◆ **What you should do**:
Find the line containing "Click the Enabled" in the listing below. Repeat it exactly, along with each following line up to and including the one containing "The image size is (1232, 969).".

◆ **Data**:
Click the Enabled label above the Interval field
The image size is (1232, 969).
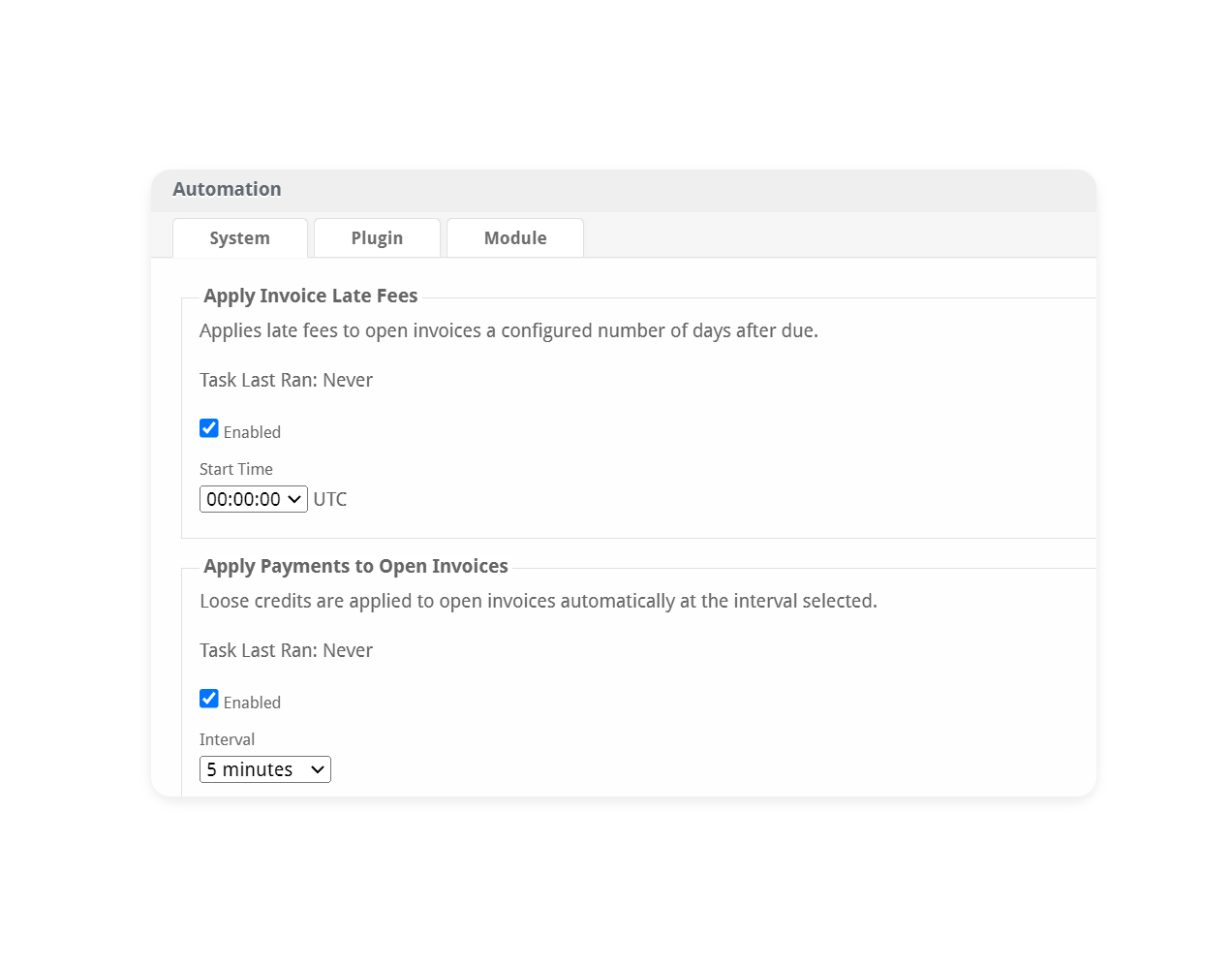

* * *

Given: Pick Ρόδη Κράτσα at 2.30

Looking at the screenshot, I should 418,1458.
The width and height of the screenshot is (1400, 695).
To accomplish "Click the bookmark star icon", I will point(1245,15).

* * *

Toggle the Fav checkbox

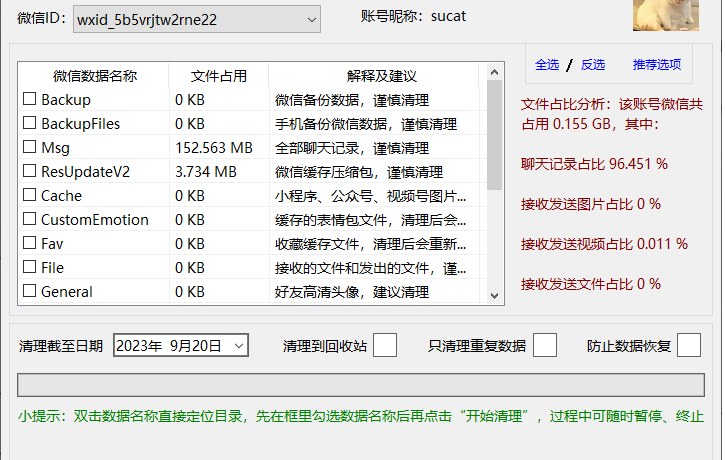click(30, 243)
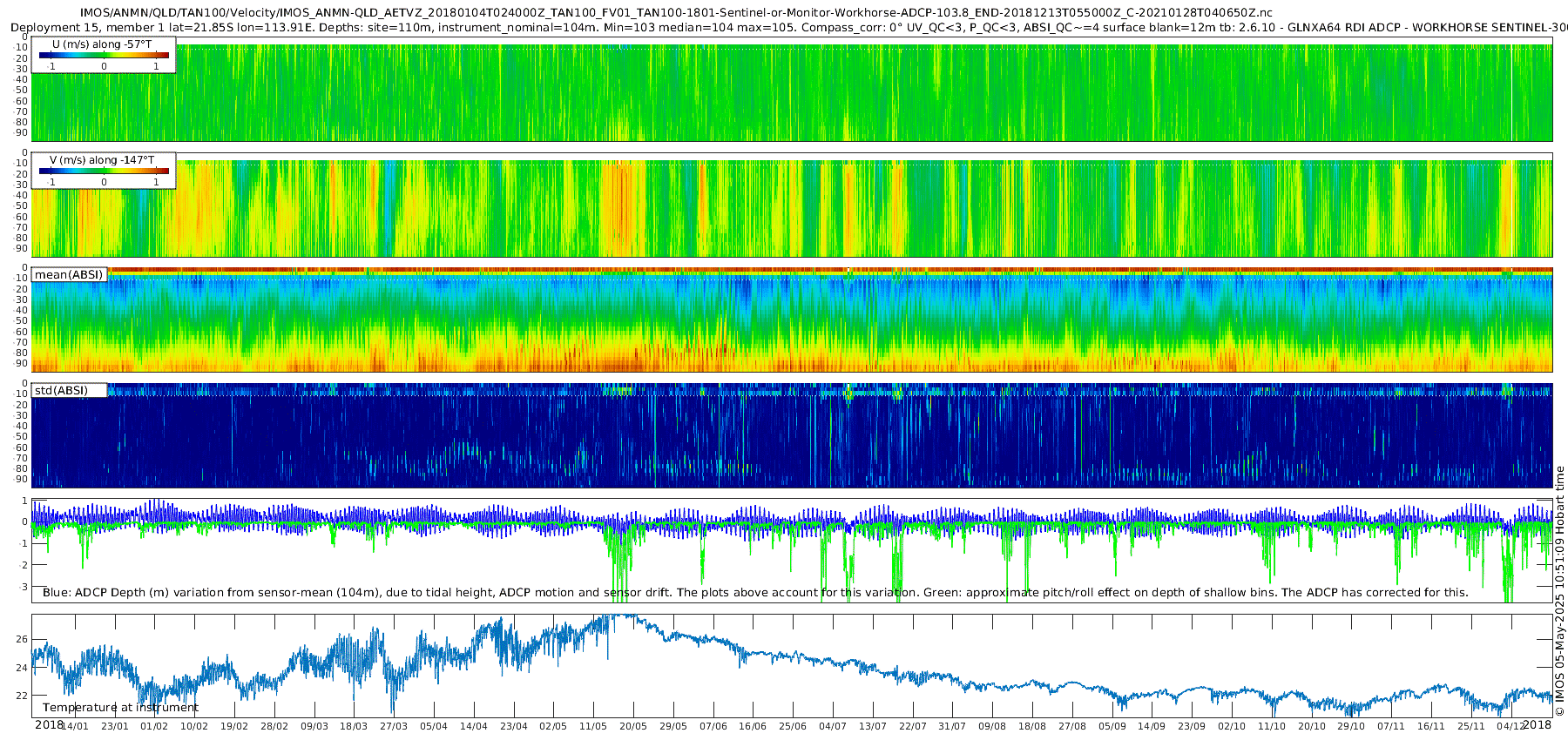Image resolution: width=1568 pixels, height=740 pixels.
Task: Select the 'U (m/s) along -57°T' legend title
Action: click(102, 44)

◆ **Solution below**:
Click the Enabled label above the Interval field
The image size is (1232, 969).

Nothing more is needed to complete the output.